Their Eyes Were Watching God ~ Zora Neale Hurston

Date Completed: (9/8/2015)

Rating: 7.5/10

Written in 1937, the writing style of this book was incredible. Their Eyes Were Watching God is a fantastic tale of a woman named Janie born and raised in the South who goes through three marriages and the lessons she learns along the way. Although I found the spelling during this book detracted at first from my ability to read it, the spelling ultimately gave color to the words Hurston chose. This book required a close reading and the story had a suprisingly modern message.  Hurston says, “‘De ones de white man know is nice colored folks. De ones he don’t know is bad niggers,’ Janie said this and laughed and Tea Cake laughed with her. ‘Janie, Ah done watched it time and time again; each and every white man think he know all de GOOD darkies already.
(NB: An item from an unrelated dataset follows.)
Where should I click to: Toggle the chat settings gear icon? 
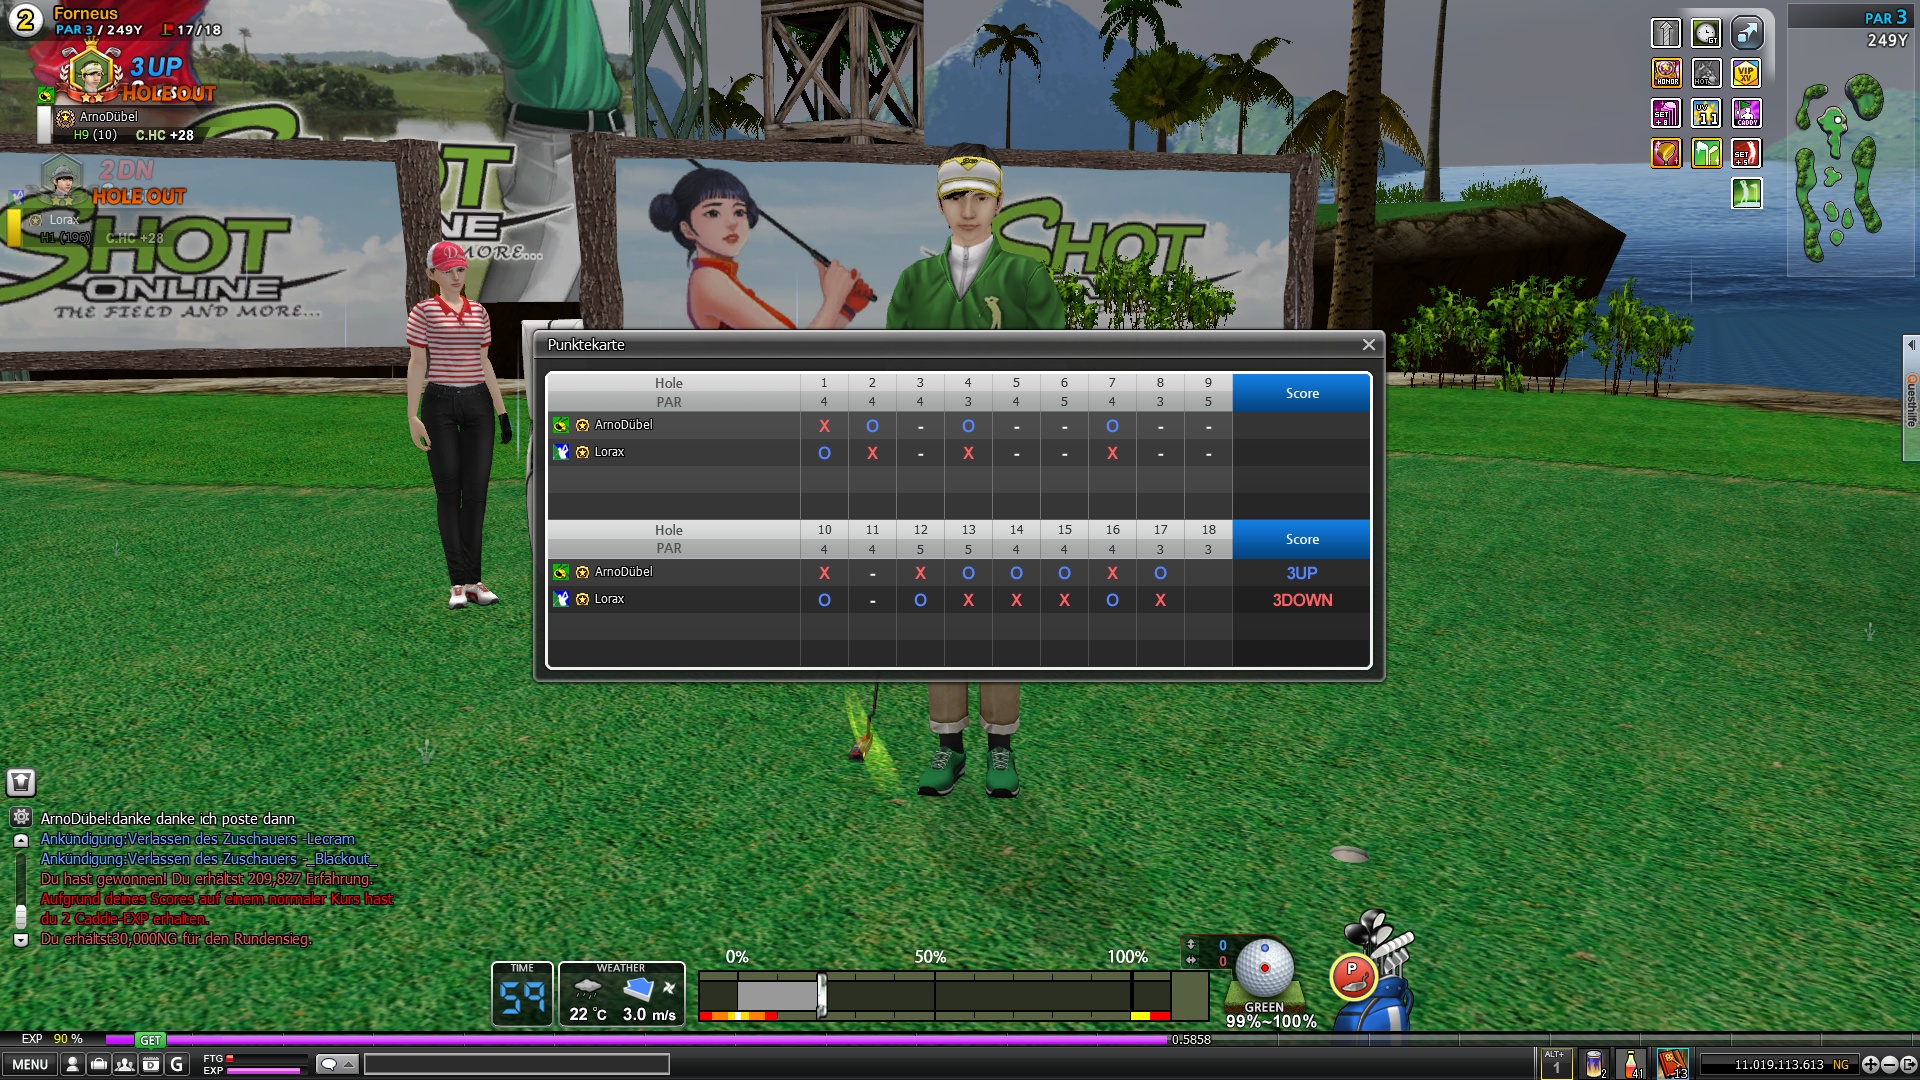(21, 817)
He don’t need tuh know no mo’. So far as he’s concerned, all dem he don’t know oughta be tried and sentenced tuh six months behind the United States privy house at hard smellin.’” This message should not still ring true today, but unfortunately we continue to live in a culture and society that benefits white people and particularly white men and forgets everyone else.
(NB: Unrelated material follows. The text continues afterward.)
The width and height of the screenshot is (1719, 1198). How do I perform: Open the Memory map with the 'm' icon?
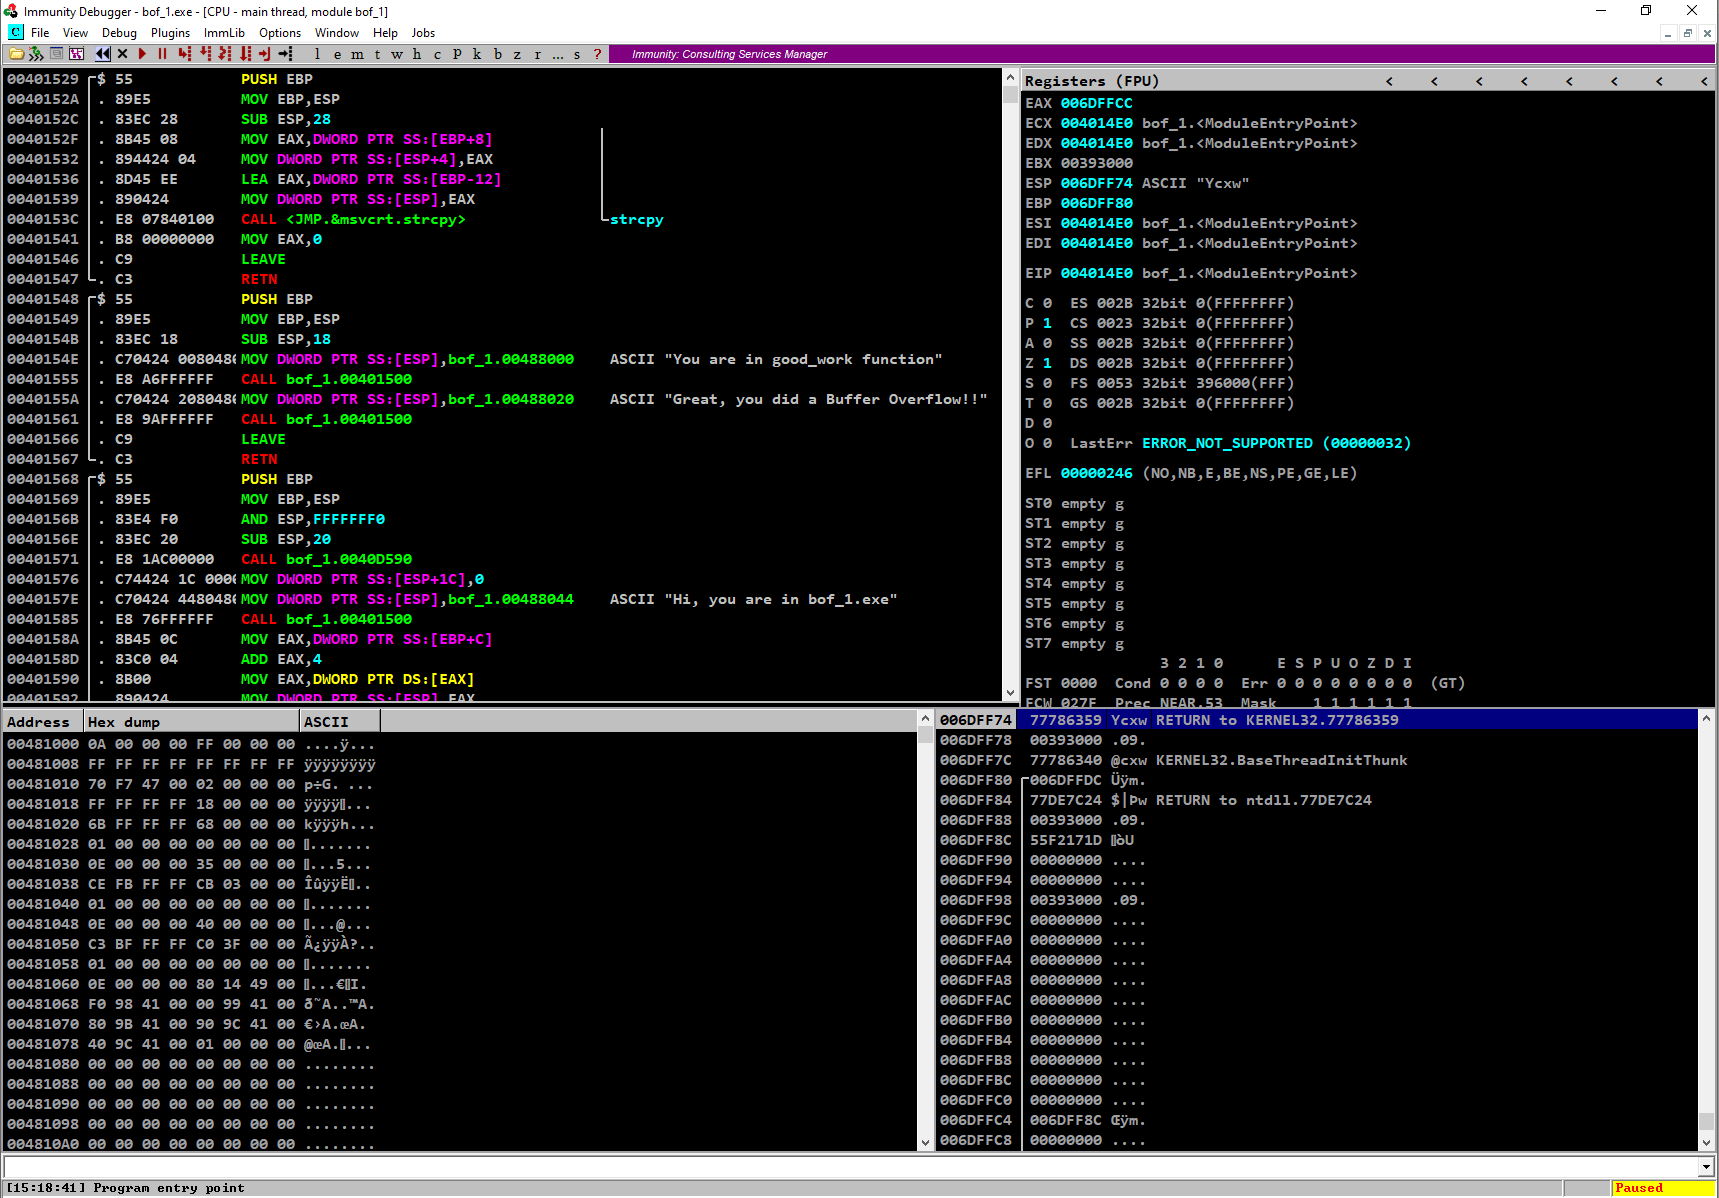point(357,54)
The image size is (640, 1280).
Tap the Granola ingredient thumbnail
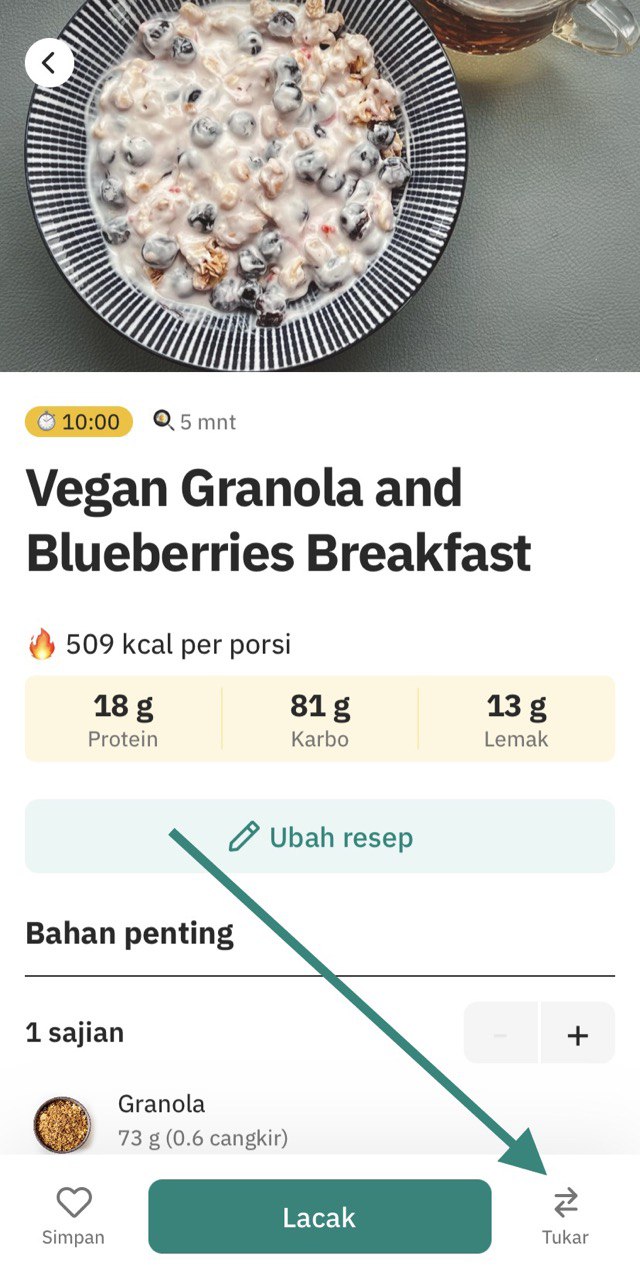62,1124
Janie’s character development was particularly well written. She began as a young naive woman being married off before her grandmother died for her own protection. As the novel continues, Janie recognizes why her grandmother did it (because her grandmother wanted her to have privilege) and forgives her for it, even though her first marriage felt by far the worst. Her second marriage again led her to understand what she didn’t want from marriage and life. Her third marriage taught her that there are, “Two things everybody’s got tuh do fuh theyselves. They got tuh go tuh God, and they got tuh find out about livin’ fuh theyselves.” Her whirlwind adventures with Tea Cake ultimately end in his death and her widowhood once again, but the fun and love she had along the way was worth it to her.
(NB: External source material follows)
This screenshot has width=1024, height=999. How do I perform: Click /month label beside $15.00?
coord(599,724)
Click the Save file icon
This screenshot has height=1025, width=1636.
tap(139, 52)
This is arguably Hurston’s most famous novel, and she deserves more recognition for this book. I’ve not yet read any of her other more than fifty published novels, short stories, plays, and essays, but I would like to now that I’ve had this experience. I would highly recommend this book to anyone looking to get a tale of love and struggle with some tried-and-true messages of the resiliency of humankind and black people. There are many criticisms of Hurston’s work, not least of which comes from people declaring that she is sucking up to white people or perpetuating negative ideologies of black culture.